Vollverschleierte Frauen auf einer Kundgebung von Salafisten in Offenbach in Hessen. In Niedersachsen wird über ein Verbot des sogenannten Nikabs an öffentlichen Schulen debattiert. Foto: dpaVollverschleierte Frauen auf einer Kundgebung von Salafisten in Offenbach in Hessen. In Niedersachsen wird über ein Verbot des sogenannten Nikabs an öffentlichen Schulen debattiert. Foto: dpa

sha/klw Osnabrück/Hannover. Fünf Schülerinnen in Niedersachsen tragen oder trugen einen sogenannten Nikab. Wie das Landeskultusministerium mitteilte, sind ihm fünf Fälle bekannt, in denen Schülerinnen in der islamischen Vollverschleierung zum Unterricht kamen.

In drei Fällen hätten Beratungsgespräche dazu geführt, dass die Schülerinnen den Nikab abgelegt hätten. In Niedersachsen wird über ein Nikab-Verbot für Schulen debattiert. Das Landgericht Osnabrück hat einer 18-Jährigen kürzlich das Tragen der Vollverschleierung an einem Osnabrücker Abendgymnasium untersagt.

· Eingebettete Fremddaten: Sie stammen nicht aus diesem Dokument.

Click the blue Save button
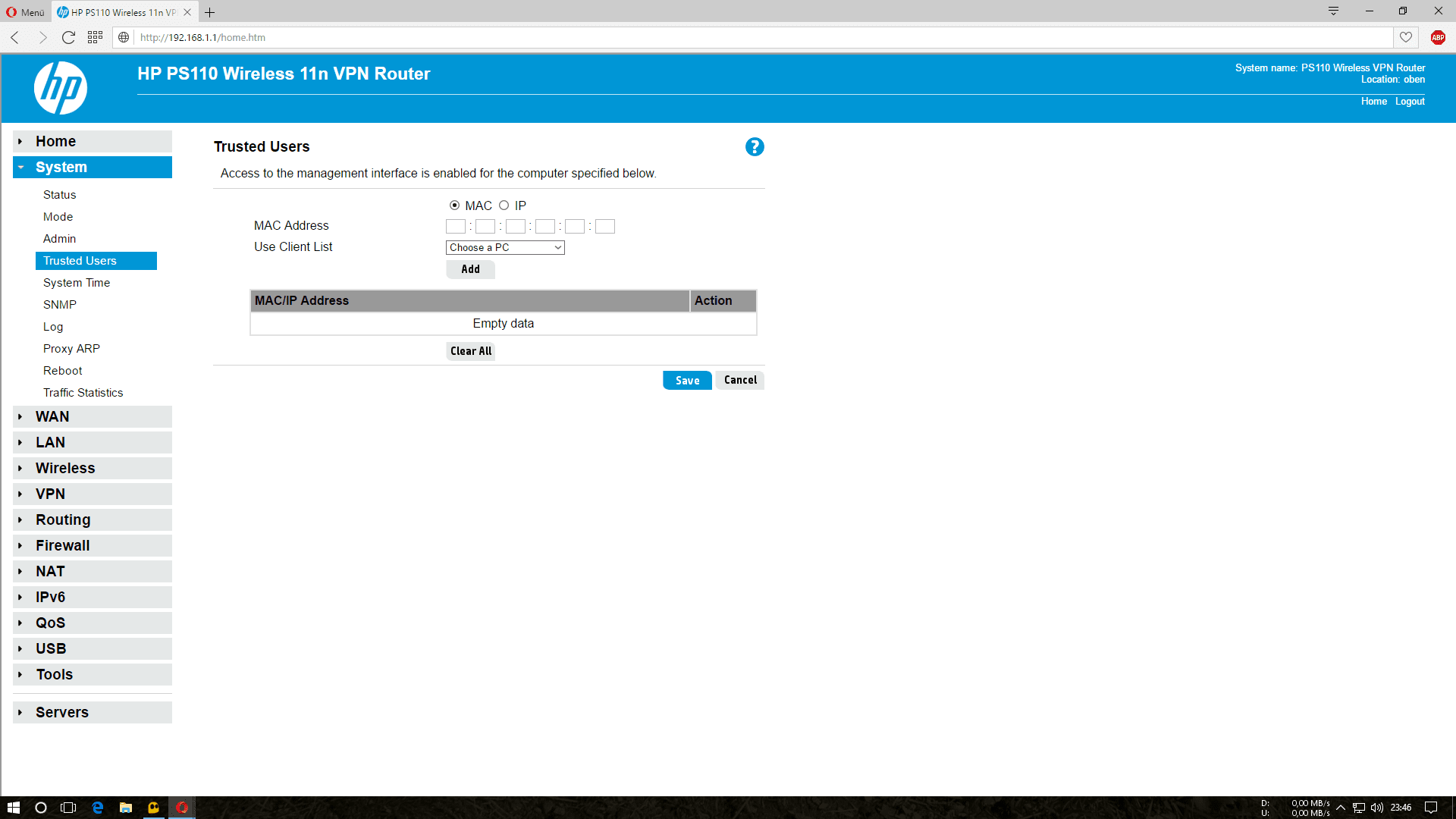 687,381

Wenig später war bekannt geworden, dass eine Zehntklässlerin in Belm im Landkreis Osnabrück seit dem Schuljahr 2013/2014 mit Vollverschleierung am Unterricht teilnahm. Die Schulleitung hatte dies geduldet. Mit dem Fall beschäftigen sich inzwischen das Kultusministerium, die Polizei und der niedersächsische Verfassungsschutz.

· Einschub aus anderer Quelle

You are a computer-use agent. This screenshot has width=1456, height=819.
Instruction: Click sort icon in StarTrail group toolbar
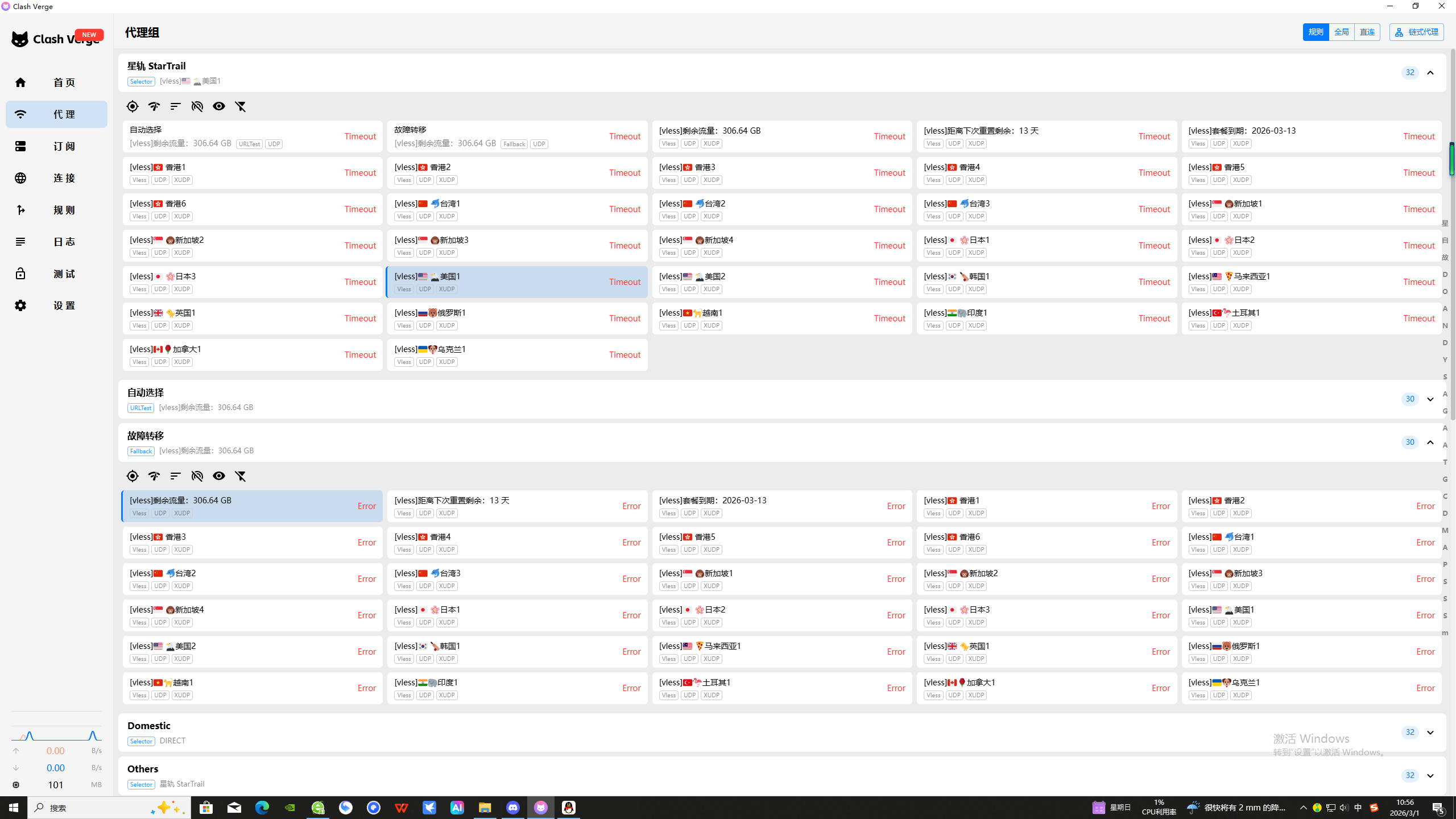[x=176, y=106]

Nach Auffassung des Kultusministeriums ist eine Vollverschleierung an öffentlichen Schulen nicht zulässig. Sie erschwere oder verhindere „die offene, auch nonverbale Kommunikation, die in der Schule notwendig ist, um die Erfüllung des Bildungsauftrages zu gewährleisten“, sagte ein Ministeriumssprecher.